Nello specifico, dallo studio emerge un aumento del 20% di app di collaborazione funzionanti tramite il cloud, condotto lungo cui si registra, parallelamente, una crescita costante dei malware che assumono, in diversi casi, la forma di documenti Office malevoli. Senza dimenticare la piaga del phishing, capace di mettere manager e imprenditori al tappeto.

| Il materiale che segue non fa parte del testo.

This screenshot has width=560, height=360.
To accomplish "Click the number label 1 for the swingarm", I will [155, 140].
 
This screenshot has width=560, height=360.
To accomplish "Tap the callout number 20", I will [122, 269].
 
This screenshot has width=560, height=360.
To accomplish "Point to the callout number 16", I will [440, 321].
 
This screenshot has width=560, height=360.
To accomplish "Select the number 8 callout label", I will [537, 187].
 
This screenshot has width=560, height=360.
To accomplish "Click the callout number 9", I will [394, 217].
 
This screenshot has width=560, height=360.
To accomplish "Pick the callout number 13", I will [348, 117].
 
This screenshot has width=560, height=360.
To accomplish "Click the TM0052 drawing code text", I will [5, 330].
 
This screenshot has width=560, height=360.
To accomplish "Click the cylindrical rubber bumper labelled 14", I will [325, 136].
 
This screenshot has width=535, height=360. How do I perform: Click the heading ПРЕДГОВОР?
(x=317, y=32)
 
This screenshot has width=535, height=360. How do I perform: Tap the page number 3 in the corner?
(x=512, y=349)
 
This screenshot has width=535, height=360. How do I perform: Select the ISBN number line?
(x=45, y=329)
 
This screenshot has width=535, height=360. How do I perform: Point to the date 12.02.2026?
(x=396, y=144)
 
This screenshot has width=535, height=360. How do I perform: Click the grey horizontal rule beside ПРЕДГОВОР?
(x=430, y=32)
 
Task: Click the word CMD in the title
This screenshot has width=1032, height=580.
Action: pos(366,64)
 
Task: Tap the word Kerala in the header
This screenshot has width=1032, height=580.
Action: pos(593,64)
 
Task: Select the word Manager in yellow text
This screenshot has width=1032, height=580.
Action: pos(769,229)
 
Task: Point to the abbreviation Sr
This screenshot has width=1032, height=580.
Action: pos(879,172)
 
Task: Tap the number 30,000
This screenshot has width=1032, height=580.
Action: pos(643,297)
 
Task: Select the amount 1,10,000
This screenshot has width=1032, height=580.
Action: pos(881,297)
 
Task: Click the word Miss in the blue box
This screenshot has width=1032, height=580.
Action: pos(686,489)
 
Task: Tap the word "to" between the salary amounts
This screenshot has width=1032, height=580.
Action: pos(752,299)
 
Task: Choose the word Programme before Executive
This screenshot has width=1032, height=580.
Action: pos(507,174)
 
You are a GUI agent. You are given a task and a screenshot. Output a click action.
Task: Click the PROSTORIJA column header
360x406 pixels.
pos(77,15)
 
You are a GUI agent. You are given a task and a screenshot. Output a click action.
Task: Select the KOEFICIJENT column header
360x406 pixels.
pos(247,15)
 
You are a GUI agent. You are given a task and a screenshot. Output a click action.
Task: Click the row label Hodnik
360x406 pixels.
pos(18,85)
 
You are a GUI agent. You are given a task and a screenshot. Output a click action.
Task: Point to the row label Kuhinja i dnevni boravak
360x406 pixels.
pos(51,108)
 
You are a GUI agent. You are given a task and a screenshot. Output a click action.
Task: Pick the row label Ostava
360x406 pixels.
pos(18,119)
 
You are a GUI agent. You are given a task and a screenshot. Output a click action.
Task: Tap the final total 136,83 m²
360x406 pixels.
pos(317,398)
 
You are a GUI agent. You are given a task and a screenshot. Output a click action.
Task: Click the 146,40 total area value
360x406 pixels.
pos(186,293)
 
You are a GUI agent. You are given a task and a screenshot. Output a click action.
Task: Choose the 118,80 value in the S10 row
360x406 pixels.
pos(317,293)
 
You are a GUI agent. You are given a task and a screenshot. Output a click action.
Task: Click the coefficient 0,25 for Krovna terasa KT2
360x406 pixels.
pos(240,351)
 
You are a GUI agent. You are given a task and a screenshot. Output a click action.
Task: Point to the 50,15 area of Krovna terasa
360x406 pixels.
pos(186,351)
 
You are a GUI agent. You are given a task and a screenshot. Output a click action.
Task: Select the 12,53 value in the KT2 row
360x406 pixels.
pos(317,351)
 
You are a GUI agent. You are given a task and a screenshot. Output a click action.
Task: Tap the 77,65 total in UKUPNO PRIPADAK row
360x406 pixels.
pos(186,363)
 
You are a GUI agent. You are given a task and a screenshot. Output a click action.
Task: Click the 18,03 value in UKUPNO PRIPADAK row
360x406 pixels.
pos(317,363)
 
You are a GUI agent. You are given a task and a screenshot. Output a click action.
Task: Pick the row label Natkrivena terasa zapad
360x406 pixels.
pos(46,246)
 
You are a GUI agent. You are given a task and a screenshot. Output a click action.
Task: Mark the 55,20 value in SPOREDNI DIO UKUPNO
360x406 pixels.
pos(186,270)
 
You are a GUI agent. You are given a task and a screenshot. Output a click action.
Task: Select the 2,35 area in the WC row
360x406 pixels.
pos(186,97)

Installare app di collaborazione può rendere in apparenza più comodi gli scambi e la gestione dei flussi di lavoro ma in realtà rende esposti i dati sensibili, con una conseguente perdita di controllo per le organizzazioni, come ha reso noto Paolo Passeri, Cyber Intelligence Principal for Netskope. In generale, la mail diventa un territorio spinoso se non si ha la consapevolezza necessaria. “Uno studio recente – ricorda Passeri – ha rivelato che, nella prima metà del 2020, sono stati rilevati 5,9 milioni di messaggi di posta elettronica con collegamenti dannosi di SharePoint e OneDrive. Sebbene fossero solamente l’1% del totale, ricoprivano il 13% fra i cliccati con un’alta probabilità, quindi, di incorrere in problemi”.
Quali rischi nascondono
Nel pratico, i criminali si sono serviti molto, dall’inizio della pandemia a canali di comunicazione come Microsoft Teams, in grande ascesa per le chiamate telefoniche. Un esempio citato è quello del Ministero della Difesa del Regno Unito che ha fatto presente tutto ciò, vietando le videoconferenze via Zoom. Intanto, un po’ ovunque, gli esperti ribadiscono a non scrivere gli ID delle riunioni sui social per evitare ospiti indesiderati.
Tra i servizi regolarmente sfruttati ci sono Discord e Slack, piattaforme di messaggistica istantanea con cui sono condivisi di frequente allegati. Uno spostamento continuo di file che avviene fuori dal perimetro degli uffici e diventa dunque facilmente oggetto di attacchi. Lo stesso vale per Telegram, Whatsapp e Signal, spesso usate tra colleghi. È quanto emerge dalla ricerca effettuata da Cisco Talos Intelligence Group, un team composto da analisti e ingegneri che assistono i clienti della multinazionali e trovano rimedi alle vulnerabilità.
Negli organici la routine si è modificata e la situazione si evolve con estrema rapidità. “Le app di collaborazione giocano un ruolo cruciale – si legge in un articolo di Passeri – diventando un consolidato ed affidabile meccanismo per distribuire malware”.
App di collaborazione a un bivio
Per mantenere i vantaggi delle app di collaborazione, occorre essere coscienti di quanto detto. Utilizzare in più persone gli stessi programmi, e lavorarci simultaneamente, è indubbiamente un vantaggio, ma va mantenuto tale, con un occhio alla cybersecurity, tema caldo di cui non si può più fare a meno.
I malintenzionati vanno a intercettare, attraverso le app di collaborazione, un’infrastruttura totalmente legittima che finisce per essere un’agevole via di accesso. Una leggerezza dovuta al fatto che, quando si opera da casa, può mancare la supervisione di un gateway, sistema pensato per garantire la sicurezza IT nel business. Nell’ottica descritta va scartato lo split-tunneling, concetto di networking per il quale si può accedere a più domini con la stessa connessione. Così come il backhauling, configurazione di rete che vede una disposizione gerarchica, dal momento che ad oggi il 53% del traffico Internet è praticamente dominato dal cloud. Quest’ultimo può essere un’arma a doppio taglio se non si esamina in toto la questione.
La soluzione prospettata sembra essere, ancora una volta, quella della formazione, per assicurarsi che, quanto alle app di collaborazione, rimangano distinti i vari tipi di account per evitare di far veicolare inutilmente nel web informazioni condivise.